Sarkozy denies reports of illegal funding

President Nicolas Sarkozy on Tuesday denied allegations that his party had received illegal campaign donations in cash from France’s richest woman via the current Labour Minister, Eric Woerth.

The allegation stems from a former bookkeeper for Liliane Bettencourt, main shareholder in cosmetics giant L’Oreal, and promptly raised pressure on Sarkozy to bring forward a reshuffle of his government, battered by sleaze allegations.

The bookkeeper, named only as Claire T, told the news website Mediapart she had been involved in withdrawing €150 000 in cash to be given to Woerth in unmarked envelopes as a donation to Sarkozy’s 2007 election campaign.

Claire T’s lawyer confirmed that she had given a statement to police on Monday making the allegation. Bettencourt’s lawyer could not immediately be reached for comment.

At a round-table on public health, Sarkozy said Woerth was a victim of calumny “without the slightest reality” and he wished people would take more interest in big issues such as healthcare and pensions rather than in “those who create scandals”.

Woerth, who is treasurer of the ruling centre-right UMP party and was treasurer of Sarkozy’s 2007 campaign, denied taking a single euro in illegal donations.

Woerth is leading a major pensions reform and is a key ally of the president, whose approval rating hit an all-time low of 26% last week amid sleaze allegations against ministers.

### Written task
In the article about Sarkozy's denial of illegal funding, how much cash did the bookkeeper say she helped withdraw to be given to Woerth?

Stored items
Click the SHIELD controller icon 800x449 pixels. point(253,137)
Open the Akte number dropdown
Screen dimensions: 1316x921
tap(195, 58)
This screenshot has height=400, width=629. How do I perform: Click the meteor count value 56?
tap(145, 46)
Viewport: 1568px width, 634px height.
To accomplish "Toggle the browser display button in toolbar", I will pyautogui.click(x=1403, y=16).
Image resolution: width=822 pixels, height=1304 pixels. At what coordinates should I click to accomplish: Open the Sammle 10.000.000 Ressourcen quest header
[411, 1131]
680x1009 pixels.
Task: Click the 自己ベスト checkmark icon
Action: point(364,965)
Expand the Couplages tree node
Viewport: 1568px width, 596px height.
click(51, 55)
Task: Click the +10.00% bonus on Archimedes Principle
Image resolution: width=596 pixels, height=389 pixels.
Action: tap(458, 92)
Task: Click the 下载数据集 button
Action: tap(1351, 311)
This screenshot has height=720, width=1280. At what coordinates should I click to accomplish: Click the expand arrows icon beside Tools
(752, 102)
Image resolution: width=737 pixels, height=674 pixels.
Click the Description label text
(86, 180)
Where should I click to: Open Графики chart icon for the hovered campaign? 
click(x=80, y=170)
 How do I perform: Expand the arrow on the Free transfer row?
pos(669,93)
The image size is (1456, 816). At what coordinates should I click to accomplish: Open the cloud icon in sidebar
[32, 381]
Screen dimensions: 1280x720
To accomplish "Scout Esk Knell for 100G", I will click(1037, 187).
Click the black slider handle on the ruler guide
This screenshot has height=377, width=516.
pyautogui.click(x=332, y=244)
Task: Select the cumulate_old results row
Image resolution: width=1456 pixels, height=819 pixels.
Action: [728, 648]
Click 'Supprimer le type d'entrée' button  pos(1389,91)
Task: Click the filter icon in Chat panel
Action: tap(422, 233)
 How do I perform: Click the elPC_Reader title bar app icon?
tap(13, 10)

### Completed exercise
€150 000